Ступайте в венские трущобы — в Леопольдштадт, и вы увидите там евреев, живущих так, как подобает евреям: по двенадцать человек в комнате, без воды. Убедитесь в том, что они кричат на улицах, носят правильную одежду и говорят на правильном жаргоне. В 1863 году, когда Виктора привезли из Одессы трехлетним ребенком, в Вене жило менее восьми тысяч евреев. В 1867 году император даровал евреям равные с остальными подданными права, разрушив тем самым последние преграды, мешавшие им получать образование и владеть собственностью. К 1890 году, когда Виктору было тридцать, в Вене насчитывалось уже 118 тысяч евреев, среди которых было много новоприбывших
К 1899 году — году свадьбы Виктора и Эмми — в Вене жило 145 тысяч евреев. К 1910 году из европейских городов лишь в Варшаве и Будапеште имелось большее еврейское население. Из городов мира больше евреев насчитывалось только в Нью-Йорке. И это было совершенно особое население. Многие представители второго поколения новых эмигрантов достигли небывалых высот. По словам Якоба Вассермана, Вена была на рубеже веков городом, где «вся общественная жизнь находилась в руках евреев. Банки. Пресса, театр, литература, общественные организации, — все это находилось в руках евреев… Я поражался тому, как много здесь евреев среди врачей, адвокатов, завсегдатаев клубов, снобов, денди, пролетариев, актеров, газетчиков и поэтов». Действительно, среди финансистов доля евреев составляла 71 %, среди юристов евреев было 65 %, среди врачей — 59 %, а среди венских журналистов евреи составляли половину. Как отметил Уикхем Стид в своей неумышленно антисемитской книге о Габсбургской империи, «Нойе фрайе прессе» была газетой, которая «принадлежала евреям, издавалась и сочинялась евреями».

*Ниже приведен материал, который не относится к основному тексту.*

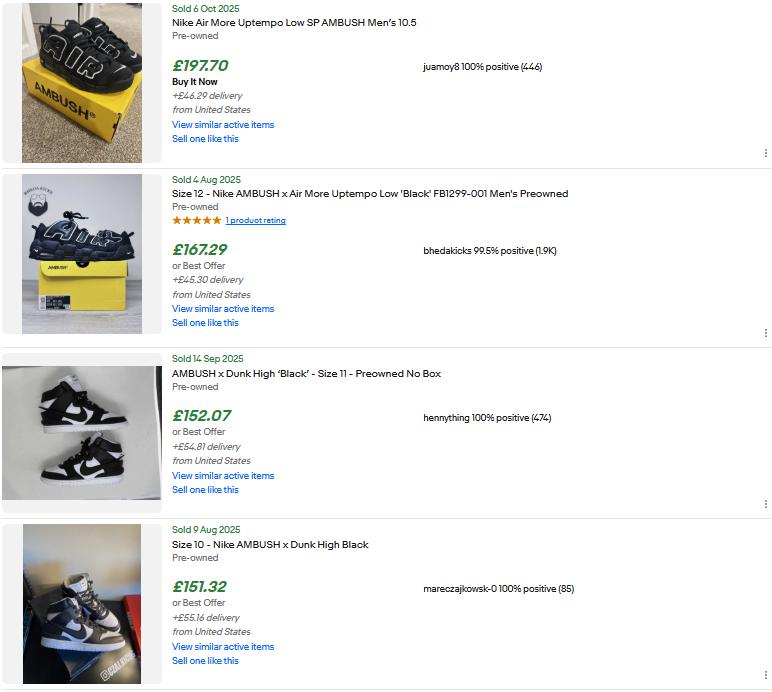Click the five-star rating on the Size 12 listing

[197, 220]
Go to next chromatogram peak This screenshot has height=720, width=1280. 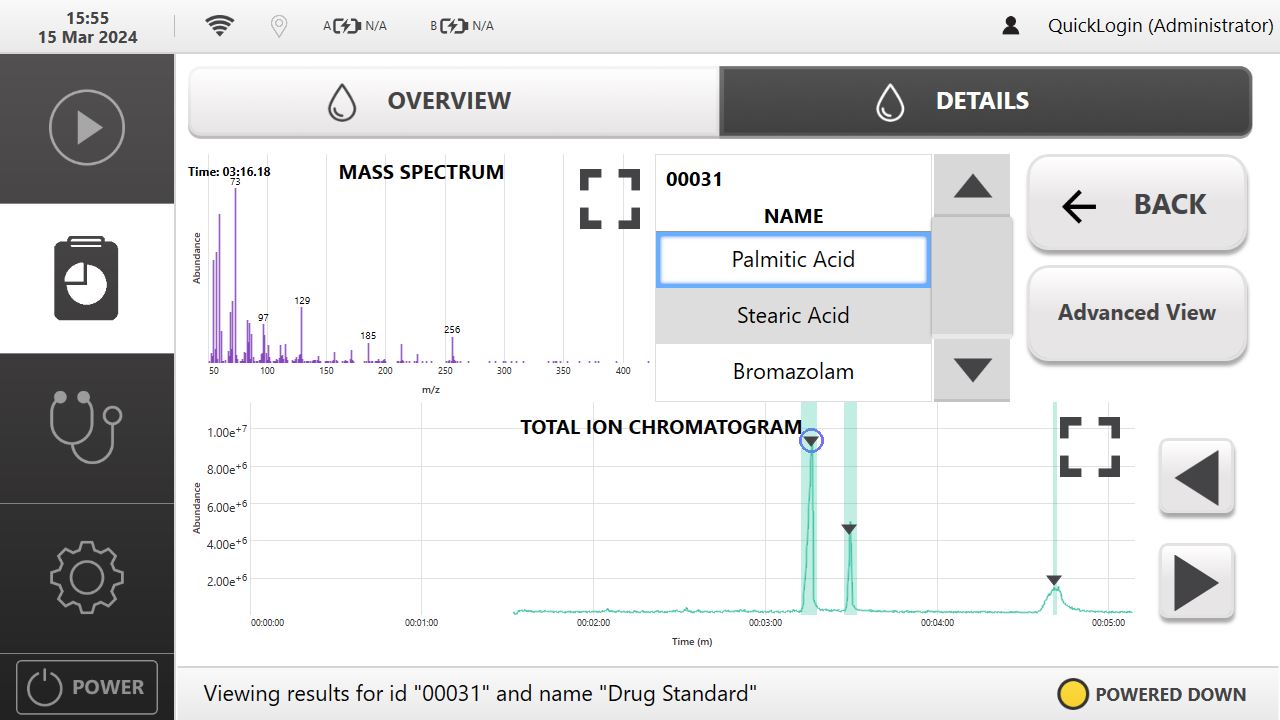pos(1196,582)
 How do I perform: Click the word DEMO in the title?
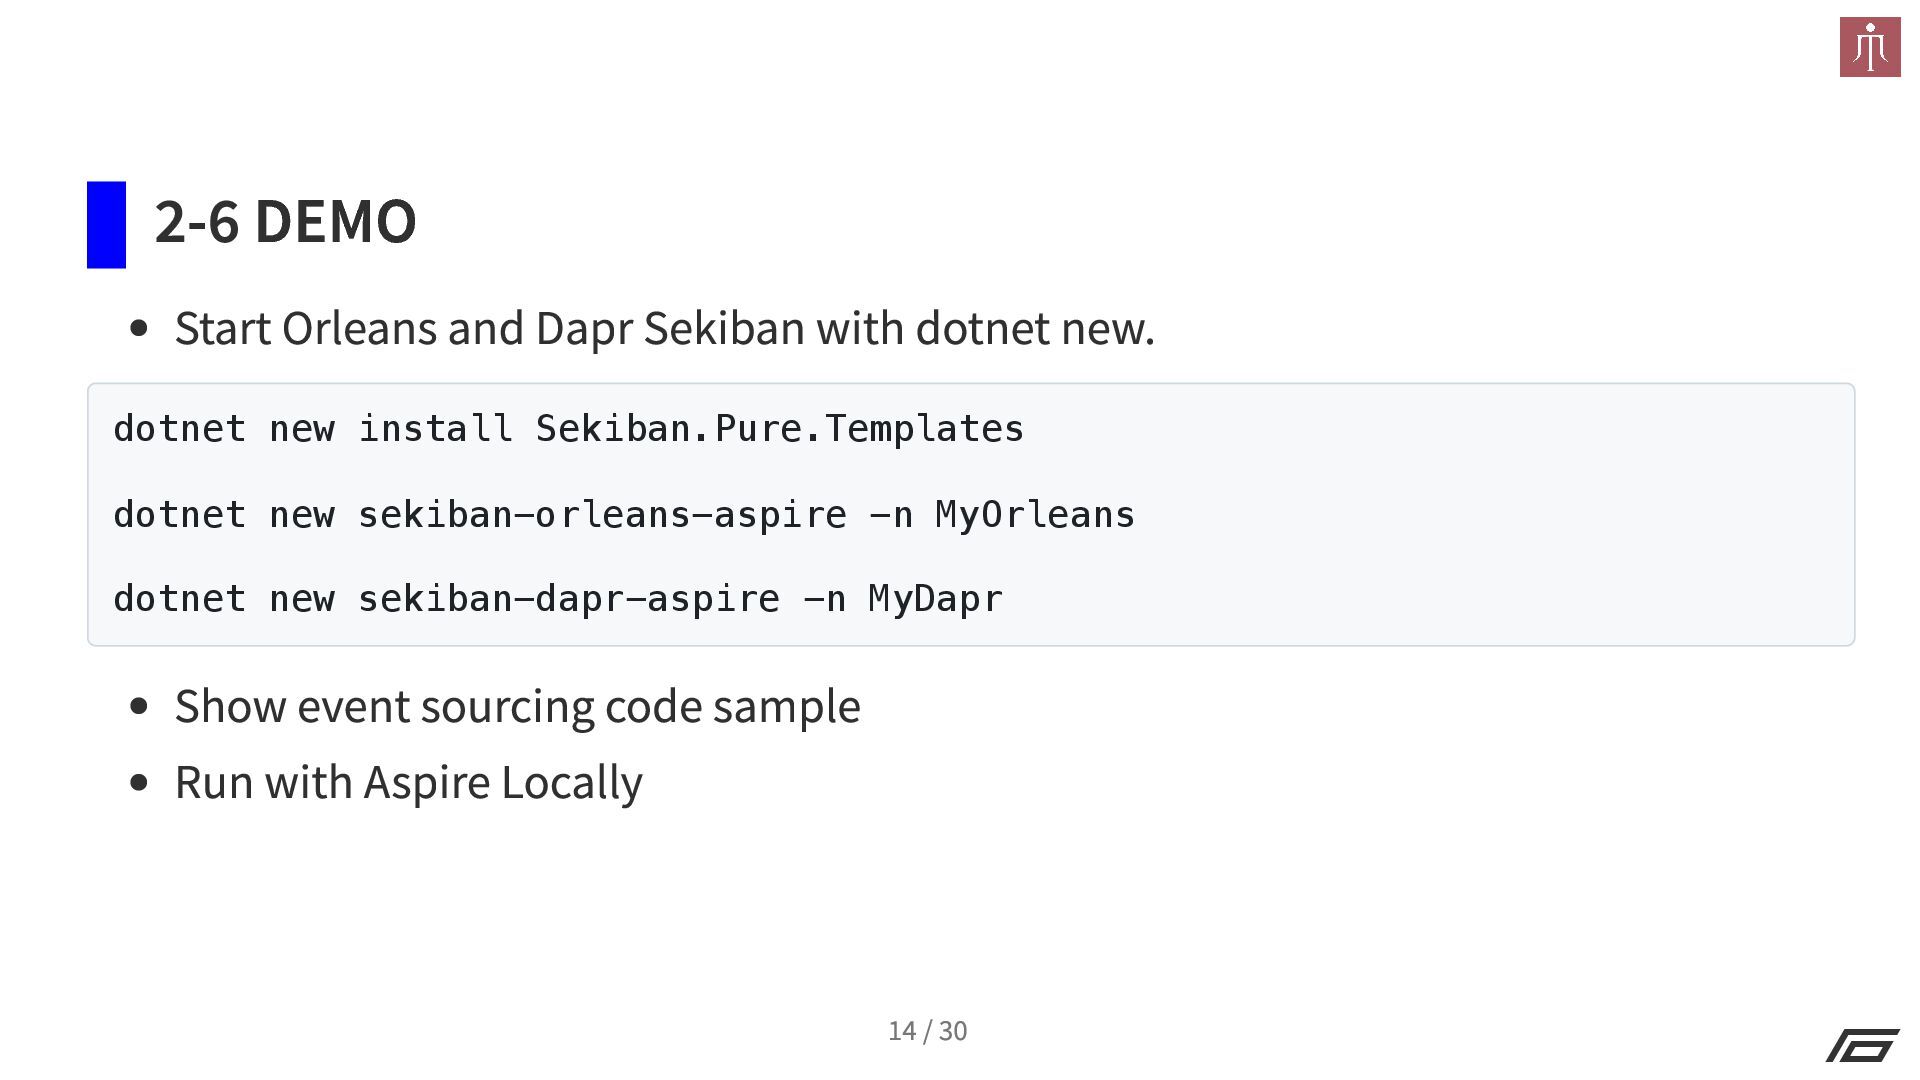[335, 221]
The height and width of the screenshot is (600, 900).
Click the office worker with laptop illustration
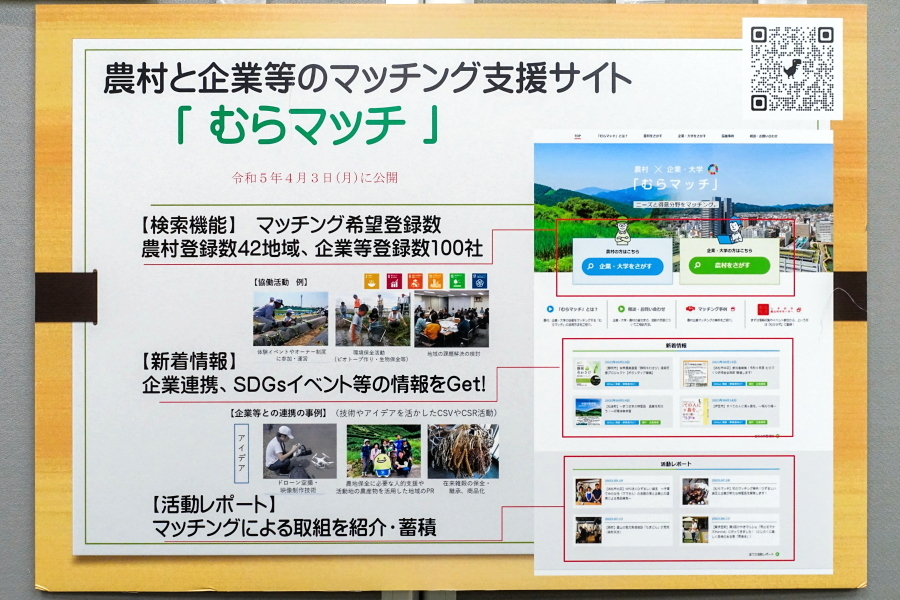point(736,230)
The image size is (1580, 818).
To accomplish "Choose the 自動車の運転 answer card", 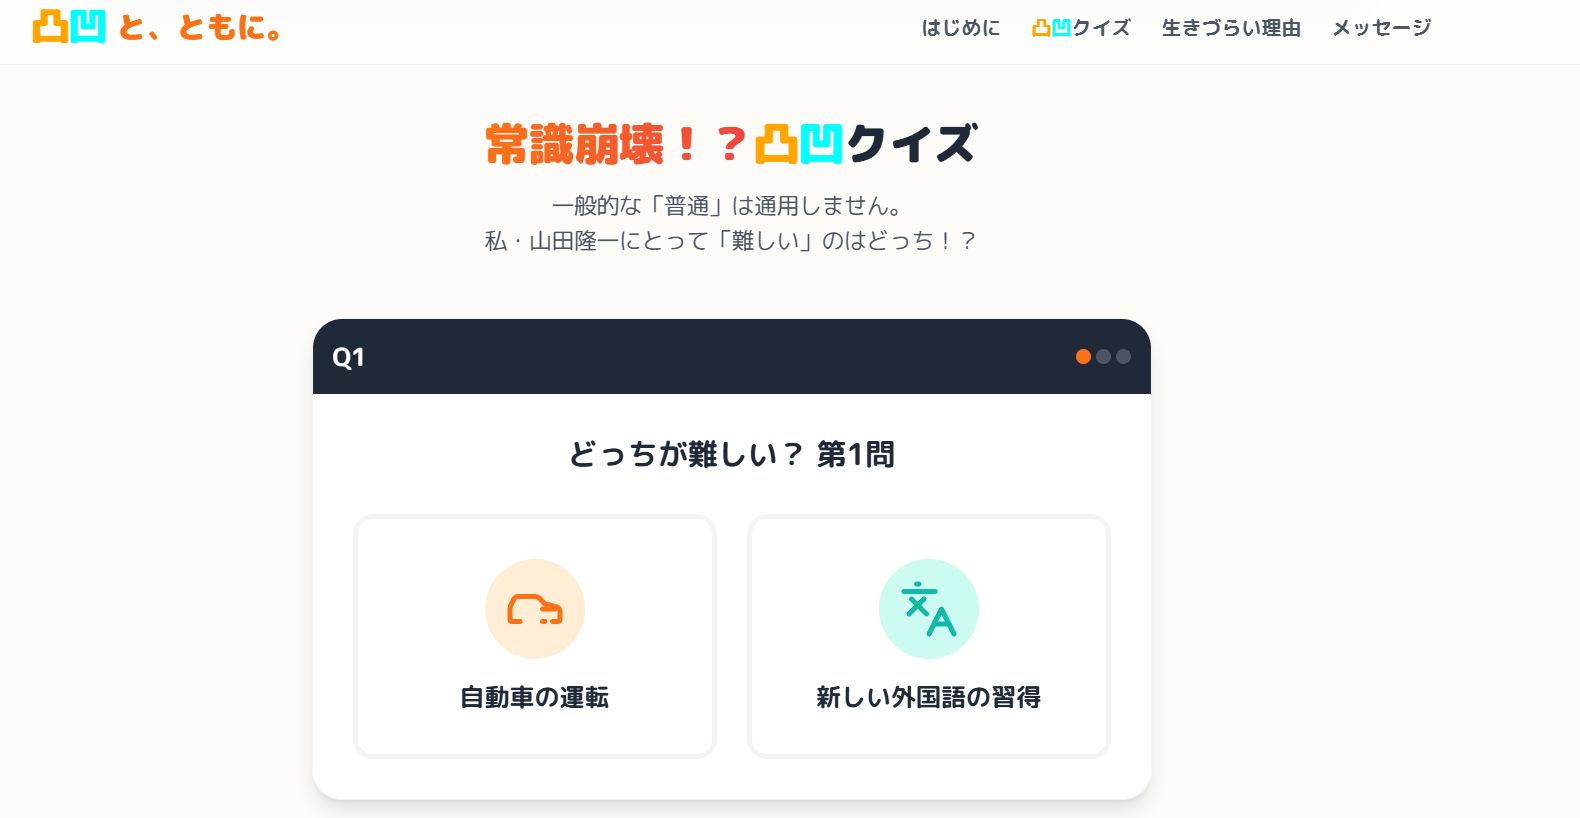I will point(535,636).
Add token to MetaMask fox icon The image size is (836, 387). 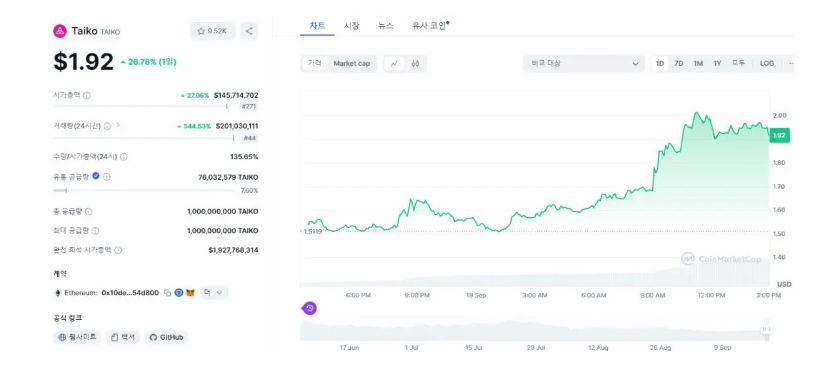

И у всех этих евреев имелись идеальные фасады: они попросту исчезали за ними. Вена была «потемкинским» городом, а они — ее «потемкинскими» жителями. Этот русский полководец некогда сооружал на скорую руку макеты деревень из досок и штукатурки, чтобы произвести впечатление на проезжавшую мимо императрицу Екатерину Великую, а Рингштрассе, как писал молодой архитектор Адольф Лоос, была всего лишь грандиозным притворством. Это была потемкинская деревня. Фасады не имели ни малейшего отношения к самим домам. Камень оборачивался штукатуркой. Это были пышные декорации для выскочек. Венцам следует отказаться от жизни среди всей этой театральной мишуры и перестать «надеяться, что никто не заметит, что все тут — фальшивка». Сатирик Карл Краус соглашался с ним: это было «притеснение украшательством повседневной жизни». Более того, благодаря такому притеснению сам язык стал жертвой «катастрофического смешения. Фразеология есть не что иное, как умственное украшательство». Декоративные здания были расставлены в орнаментальном порядке, а вокруг них протекала искусственная жизнь: Вена сделалась напыщенной.
Это слишком непростое место, чтобы отправлять туда нэцке, думаю я, двигаясь по кругу назад, к дворцу Эфрусси, уже ближе к сумеркам и в более спокойном настроении. Оно непростое потому, что я не понимаю, что означает все это обилие орнамента. Мои нэцке вырезаны только из какого-то одного материала: из самшита или из слоновой кости. Они твердые и не имеют пустот. Они совсем не «потемкинские», их не покрывает штукатурка или гипс. Они — забавные мелкие безделушки, и я не могу представить, как они выживут в этом застенчиво-высокопарном городе.
Впрочем, и их никак нельзя упрекнуть в том, что они служат какой-то практической цели. Выходит, и в них можно усмотреть нечто вроде украшения — по-своему чарующего украшения. И я удивляюсь, насколько все-таки уместным оказывается свадебный подарок Шарля, доставленный в Вену.
«Ционштрассе»
Венскому «дворцу» к моменту прибытия нэцке было уже почти тридцать лет. Он строился приблизительно в то же время, что и особняк Эфрусси на рю де Монсо. Это очень театральное здание, рассчитанное на восторженные взгляды зрителей: именно таким его и задумывал заказчик — отец Виктора, мой прапрадед Игнац.